On-Call Handoff

Name: oncall-handoff
Rating: 92
Author: cnoe-io

Build a structured handoff document for the incoming on-call engineer by collecting data from PagerDuty, Jira, and ArgoCD.

Instructions

Phase 1: Current Incident State (PagerDuty Agent)

•Active incidents - all triggered and acknowledged incidents
•Recently resolved incidents - resolved in the last 24 hours (may recur)
•Current on-call schedule - who is on-call now, who is taking over
•Upcoming maintenance windows - scheduled within the next 48 hours

Phase 2: Ongoing Issues (Jira Agent)

•Open incident tickets - Jira issues labeled incident, outage, p0, p1
•Known issues - issues labeled known-issue or workaround
•Recently closed issues - resolved in last 48 hours that may have follow-ups
•Pending changes - tickets in "Ready for Deploy" or "In Review" status

Phase 3: Environment State (ArgoCD Agent)

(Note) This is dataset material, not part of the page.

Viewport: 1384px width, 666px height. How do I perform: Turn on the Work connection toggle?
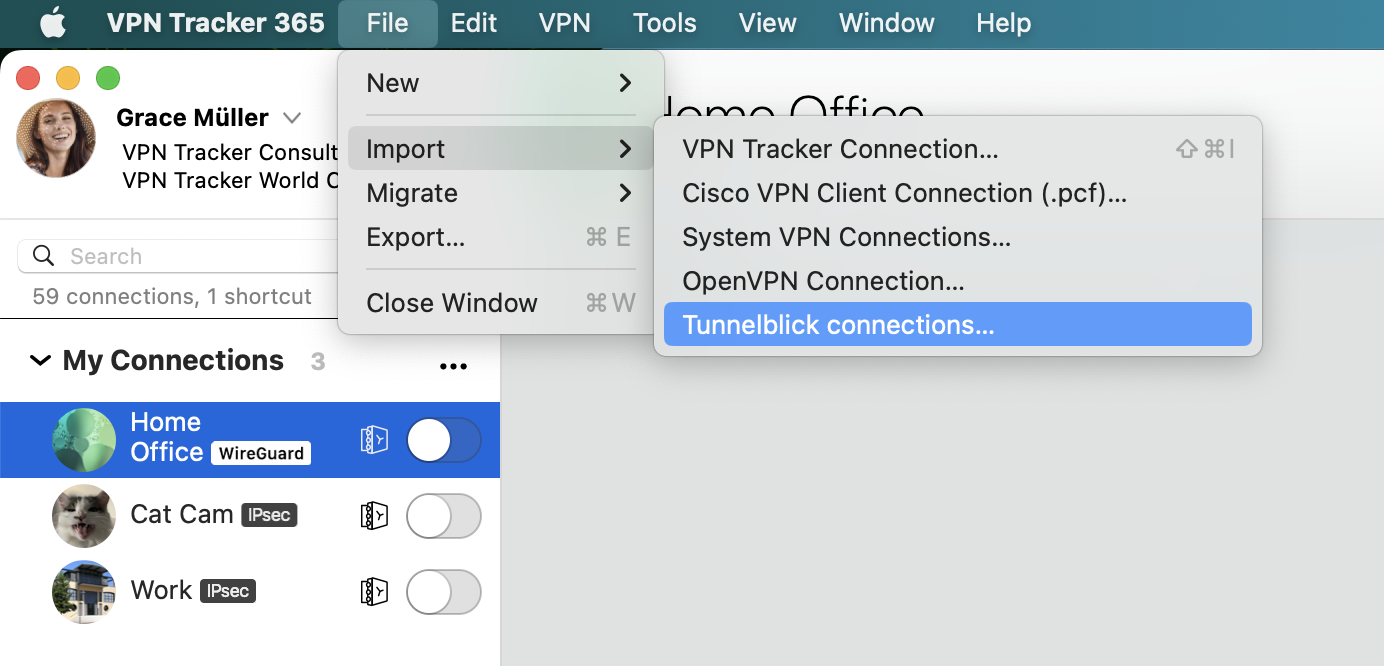click(443, 591)
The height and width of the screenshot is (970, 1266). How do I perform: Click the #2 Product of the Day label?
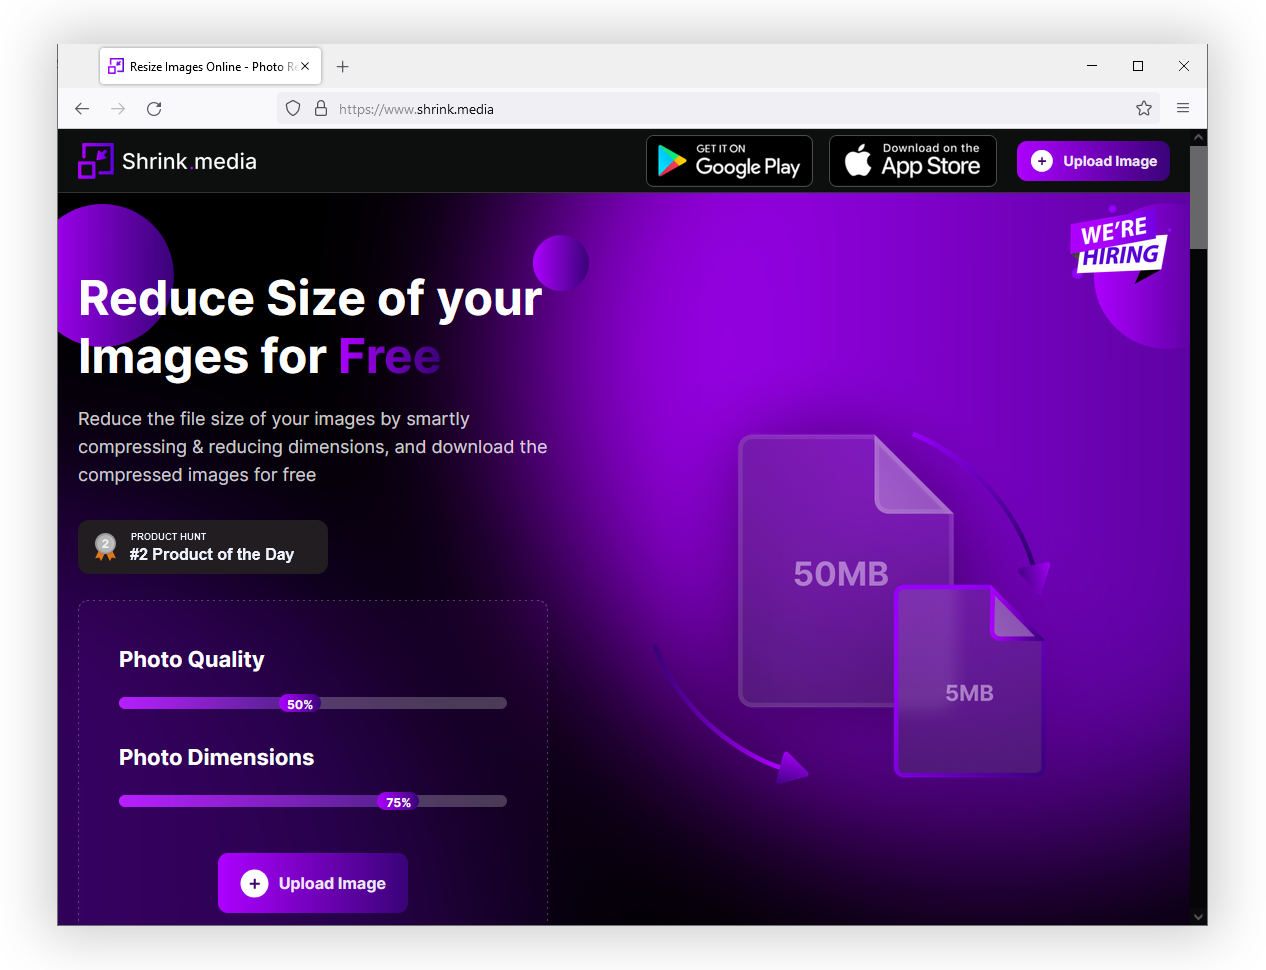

•Recent deployments - applications synced in the last 48 hours
•Unhealthy applications - any OutOfSync, Degraded, or Unknown apps
•Pending syncs - applications with pending changes not yet deployed
•Recent rollbacks - any applications that were rolled back

Phase 4: Compile Handoff Document

Organize all data into a structured, scannable document with clear action items.

Output Format

markdown

## On-Call Handoff Document
**Date**: February 9, 2026
**Outgoing**: @engineer-a (Feb 3 - Feb 9)
**Incoming**: @engineer-b (Feb 9 - Feb 16)

---

### Active Incidents (Action Required)
| Incident | Service | Urgency | Duration | Status |
|----------|---------|---------|----------|--------|
| INC-789 | auth-service | High | 2h 15m | Acknowledged |

**INC-789 Context**: Auth service intermittent 503 errors. Root cause suspected to be database connection pool exhaustion. DBA team engaged. Workaround: restart auth-service pods if error rate exceeds 10%.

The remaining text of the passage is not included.